Negotiating With Boko Haram
AS long as the objectives are to rescue the over 200 Chibok girls who have been in the captivity of Boko Haram for more than a year and to restore peace to the war-ravaged North East of Nigeria, it would be a welcome development for the Federal Government to hold talks with the insurgents. President Muhammadu Buhari’s hint the other day of the prospect of a negotiation with the group is, therefore, a sure step towards peace, which Nigerians should not be afraid to take. The country has been traumatised beyond description by the insurgent group. The wounds are deep and the wailing unceasing. An end must be sought and found to the senseless blood-letting.
While military efforts to defeat the Boko Haram are on course, an effective engagement as proposed by the president may contribute in some ways to preventing the insurgency from lingering any further. The president fully well acknowledged the grim reality of the insecurity in the country and the imperative of engagement with the group when he said that the activities of the insurgents were a great threat to the economic development of the nation. And that until the insurgents were routed and peace attained, much progress would not be recorded in any sector of the nation.
Since the emergence of Boko Haram, the Federal Government has made several efforts to negotiate with the group. In this regard, the government of former President Goodluck Jonathan once set up a presidential committee as part of the quest to understand the grievances of the group and to negotiate with them. The government went further to negotiate with some supposed
Boko Haram leaders who were later discovered to be anything but the true representatives of the group. This fact was brought into focus by the escalation of attacks in the midst of the talks. But this was after the government had invested huge resources in the failed peace deal.
Thus it is commendable that the Buhari government is considering another round of engagement with Boko Haram as part of the options to end its mindless killings.
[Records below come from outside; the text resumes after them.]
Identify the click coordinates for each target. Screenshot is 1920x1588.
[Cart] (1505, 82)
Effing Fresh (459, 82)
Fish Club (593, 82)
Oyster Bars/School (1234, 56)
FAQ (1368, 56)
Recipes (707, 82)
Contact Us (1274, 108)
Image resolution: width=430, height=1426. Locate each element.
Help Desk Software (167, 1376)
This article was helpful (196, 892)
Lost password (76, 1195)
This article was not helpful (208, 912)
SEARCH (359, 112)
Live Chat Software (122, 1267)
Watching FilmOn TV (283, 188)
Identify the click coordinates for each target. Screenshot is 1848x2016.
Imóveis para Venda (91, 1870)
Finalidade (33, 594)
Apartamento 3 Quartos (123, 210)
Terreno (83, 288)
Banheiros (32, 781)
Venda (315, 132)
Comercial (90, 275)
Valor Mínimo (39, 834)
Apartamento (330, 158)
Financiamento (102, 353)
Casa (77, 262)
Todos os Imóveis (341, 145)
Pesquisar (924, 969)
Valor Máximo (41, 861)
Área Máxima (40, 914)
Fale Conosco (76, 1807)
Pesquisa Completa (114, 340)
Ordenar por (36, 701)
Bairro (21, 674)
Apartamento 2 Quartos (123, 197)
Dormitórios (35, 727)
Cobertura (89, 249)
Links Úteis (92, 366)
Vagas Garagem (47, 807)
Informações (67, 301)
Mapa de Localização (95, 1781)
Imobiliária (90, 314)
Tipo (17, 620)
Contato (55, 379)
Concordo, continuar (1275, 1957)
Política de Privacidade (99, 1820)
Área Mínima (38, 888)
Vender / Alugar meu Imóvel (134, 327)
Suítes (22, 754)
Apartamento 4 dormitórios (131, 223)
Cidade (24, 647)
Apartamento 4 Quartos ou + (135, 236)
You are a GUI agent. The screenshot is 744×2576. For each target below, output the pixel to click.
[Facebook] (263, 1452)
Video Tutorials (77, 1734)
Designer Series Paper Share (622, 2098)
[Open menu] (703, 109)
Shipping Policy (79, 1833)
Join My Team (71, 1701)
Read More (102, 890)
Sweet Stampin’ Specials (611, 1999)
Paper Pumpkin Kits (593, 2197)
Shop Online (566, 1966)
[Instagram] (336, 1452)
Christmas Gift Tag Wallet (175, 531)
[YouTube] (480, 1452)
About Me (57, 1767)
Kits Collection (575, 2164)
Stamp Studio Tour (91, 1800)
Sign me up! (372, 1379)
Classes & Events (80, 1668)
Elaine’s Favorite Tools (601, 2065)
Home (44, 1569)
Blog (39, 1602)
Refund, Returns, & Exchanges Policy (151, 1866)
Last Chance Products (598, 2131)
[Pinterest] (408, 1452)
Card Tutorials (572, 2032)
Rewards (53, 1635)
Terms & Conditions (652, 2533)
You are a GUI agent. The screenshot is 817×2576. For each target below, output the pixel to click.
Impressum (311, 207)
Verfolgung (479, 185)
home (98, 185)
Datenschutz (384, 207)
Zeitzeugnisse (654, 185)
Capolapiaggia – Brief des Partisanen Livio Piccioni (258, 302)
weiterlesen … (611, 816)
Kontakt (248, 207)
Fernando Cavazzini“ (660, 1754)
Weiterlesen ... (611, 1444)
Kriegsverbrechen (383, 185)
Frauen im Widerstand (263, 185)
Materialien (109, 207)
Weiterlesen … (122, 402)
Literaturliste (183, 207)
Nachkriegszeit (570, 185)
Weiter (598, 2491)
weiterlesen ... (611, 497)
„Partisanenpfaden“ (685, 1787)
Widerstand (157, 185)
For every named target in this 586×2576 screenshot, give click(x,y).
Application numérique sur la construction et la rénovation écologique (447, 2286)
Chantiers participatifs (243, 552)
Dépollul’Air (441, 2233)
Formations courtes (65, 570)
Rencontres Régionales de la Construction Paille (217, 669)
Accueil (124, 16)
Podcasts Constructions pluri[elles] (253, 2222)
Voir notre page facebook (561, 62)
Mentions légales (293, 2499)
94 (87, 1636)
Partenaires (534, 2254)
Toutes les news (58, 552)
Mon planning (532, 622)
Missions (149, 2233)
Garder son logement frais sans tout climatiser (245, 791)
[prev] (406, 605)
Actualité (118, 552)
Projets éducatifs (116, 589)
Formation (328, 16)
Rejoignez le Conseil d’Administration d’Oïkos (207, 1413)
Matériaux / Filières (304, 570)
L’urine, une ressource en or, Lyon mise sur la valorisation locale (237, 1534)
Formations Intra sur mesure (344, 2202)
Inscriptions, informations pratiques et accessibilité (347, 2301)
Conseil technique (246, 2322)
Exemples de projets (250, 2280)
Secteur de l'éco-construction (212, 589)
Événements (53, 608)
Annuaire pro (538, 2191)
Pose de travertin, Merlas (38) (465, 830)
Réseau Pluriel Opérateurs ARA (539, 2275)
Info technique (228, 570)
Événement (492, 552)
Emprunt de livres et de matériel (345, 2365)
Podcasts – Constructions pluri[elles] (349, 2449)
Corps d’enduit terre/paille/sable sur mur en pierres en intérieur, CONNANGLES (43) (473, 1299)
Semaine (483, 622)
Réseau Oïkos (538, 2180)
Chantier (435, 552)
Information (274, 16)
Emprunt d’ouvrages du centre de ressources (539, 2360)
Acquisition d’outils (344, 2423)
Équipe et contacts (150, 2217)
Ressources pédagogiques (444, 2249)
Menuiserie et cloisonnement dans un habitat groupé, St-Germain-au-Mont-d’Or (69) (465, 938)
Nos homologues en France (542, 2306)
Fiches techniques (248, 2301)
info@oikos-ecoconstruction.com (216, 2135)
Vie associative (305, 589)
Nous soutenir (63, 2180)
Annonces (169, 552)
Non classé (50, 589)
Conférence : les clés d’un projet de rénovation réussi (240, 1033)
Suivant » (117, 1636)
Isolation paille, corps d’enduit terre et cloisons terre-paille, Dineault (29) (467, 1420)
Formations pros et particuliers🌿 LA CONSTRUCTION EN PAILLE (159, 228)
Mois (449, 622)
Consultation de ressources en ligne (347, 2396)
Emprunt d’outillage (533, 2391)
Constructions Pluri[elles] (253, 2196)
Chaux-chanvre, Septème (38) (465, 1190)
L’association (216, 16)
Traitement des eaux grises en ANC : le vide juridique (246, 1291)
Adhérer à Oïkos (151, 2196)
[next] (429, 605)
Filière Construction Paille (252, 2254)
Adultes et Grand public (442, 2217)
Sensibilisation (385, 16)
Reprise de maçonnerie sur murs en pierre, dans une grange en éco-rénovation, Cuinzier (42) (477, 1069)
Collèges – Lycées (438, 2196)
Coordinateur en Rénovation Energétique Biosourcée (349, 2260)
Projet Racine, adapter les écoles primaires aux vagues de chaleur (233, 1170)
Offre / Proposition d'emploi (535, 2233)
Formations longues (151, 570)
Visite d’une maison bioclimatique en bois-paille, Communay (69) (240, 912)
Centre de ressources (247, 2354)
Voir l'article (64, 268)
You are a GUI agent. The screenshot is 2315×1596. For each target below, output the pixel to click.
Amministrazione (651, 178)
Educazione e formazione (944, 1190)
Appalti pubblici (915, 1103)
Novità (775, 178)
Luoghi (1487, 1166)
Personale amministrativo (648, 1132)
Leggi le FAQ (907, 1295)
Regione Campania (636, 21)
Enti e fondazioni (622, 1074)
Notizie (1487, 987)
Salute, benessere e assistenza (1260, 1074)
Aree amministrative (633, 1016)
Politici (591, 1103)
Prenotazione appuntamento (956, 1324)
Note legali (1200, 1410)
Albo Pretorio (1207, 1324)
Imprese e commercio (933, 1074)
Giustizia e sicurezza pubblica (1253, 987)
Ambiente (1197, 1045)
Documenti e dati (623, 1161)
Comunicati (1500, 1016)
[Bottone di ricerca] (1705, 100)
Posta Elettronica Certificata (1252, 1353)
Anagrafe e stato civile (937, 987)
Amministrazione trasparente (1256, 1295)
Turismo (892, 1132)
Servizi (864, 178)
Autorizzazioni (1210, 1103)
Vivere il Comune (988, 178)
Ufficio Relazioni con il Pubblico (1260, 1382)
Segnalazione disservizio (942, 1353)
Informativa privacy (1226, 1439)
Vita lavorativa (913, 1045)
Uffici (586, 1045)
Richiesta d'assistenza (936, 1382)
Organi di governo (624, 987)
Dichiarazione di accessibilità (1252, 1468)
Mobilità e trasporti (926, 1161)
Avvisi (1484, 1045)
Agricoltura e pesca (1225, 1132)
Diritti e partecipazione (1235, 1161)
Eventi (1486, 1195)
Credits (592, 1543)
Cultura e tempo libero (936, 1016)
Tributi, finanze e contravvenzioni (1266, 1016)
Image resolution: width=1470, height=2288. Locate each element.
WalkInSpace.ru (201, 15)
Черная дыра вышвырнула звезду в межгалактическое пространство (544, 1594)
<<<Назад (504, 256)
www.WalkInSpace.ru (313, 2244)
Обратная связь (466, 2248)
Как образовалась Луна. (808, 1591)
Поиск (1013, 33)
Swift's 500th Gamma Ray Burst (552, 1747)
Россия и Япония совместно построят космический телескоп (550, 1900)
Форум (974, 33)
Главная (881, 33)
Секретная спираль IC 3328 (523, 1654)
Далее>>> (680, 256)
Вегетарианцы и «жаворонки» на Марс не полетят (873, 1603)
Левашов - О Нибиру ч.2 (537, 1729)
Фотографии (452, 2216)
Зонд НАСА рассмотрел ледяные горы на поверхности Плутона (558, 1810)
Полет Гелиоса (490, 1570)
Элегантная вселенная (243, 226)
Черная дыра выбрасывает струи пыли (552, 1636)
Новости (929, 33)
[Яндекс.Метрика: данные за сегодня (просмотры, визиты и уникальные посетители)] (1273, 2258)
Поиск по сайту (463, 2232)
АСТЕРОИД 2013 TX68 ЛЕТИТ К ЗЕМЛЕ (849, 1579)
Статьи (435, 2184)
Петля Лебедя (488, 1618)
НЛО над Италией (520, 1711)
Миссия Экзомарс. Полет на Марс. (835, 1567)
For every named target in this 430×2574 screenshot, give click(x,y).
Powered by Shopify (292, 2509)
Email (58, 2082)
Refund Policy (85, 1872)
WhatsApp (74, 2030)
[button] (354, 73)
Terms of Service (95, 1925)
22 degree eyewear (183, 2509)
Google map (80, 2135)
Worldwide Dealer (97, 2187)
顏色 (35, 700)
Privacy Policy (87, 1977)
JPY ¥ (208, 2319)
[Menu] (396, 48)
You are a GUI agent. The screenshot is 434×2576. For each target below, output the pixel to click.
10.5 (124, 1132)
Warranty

However, it is necessary that the government takes some steps to avoid making such a repeat of the charade, which previous attempts in this regard turned out to be. It is true that Nigerians are eager for the Chibok girls and other people being held by Boko Haram to be freed and for peace to return to the North East. But the government must not allow itself to be stampeded into negotiating with anybody from a position of weakness.
The government must demonstrate its resolve to negotiate from the position of strength by ensuring that the conditions for the talks are acceptable to the citizens and Nigerians would like to know what the terrorists really want. Here the government must recall the fact that Buhari has said that he would only negotiate with credible leaders of the group. In other words, before negotiation can take place, the government must identify credible leaders of the group and not self-appointed leaders whose only driving motive is pecuniary.
The task of identifying the credible leaders of the group would, of course, entail painstaking intelligence gathering. The government must therefore activate its intelligence gathering apparatus and ensure that there is grass-roots engagement before the actual talks. This is very important because Boko Haram has ceased being a single, coherent organisation since it has been largely dislodged by the military from its strongholds. There are apparently now factions in the group, franchisees and phony representatives. And this is why its mode of operation has changed from taking over communities with sophisticated weapons to individual Boko Haram members engaging in suicide bombing. Thus, intelligence gathering and the actual negotiation should be done discreetly without giving it undue publicity.
For the negotiation, the government should choose representatives who would be mutually acceptable to it and Boko Haram. The government needs to be strategic in order to win the confidence of Boko Haram as regards its sincerity. The country can no longer endure being stalked by the activities of the terror group. It should deploy every legitimate means at its disposal to reach an enduring peace deal so it can move on to attend to other pressing issues of governance in the country.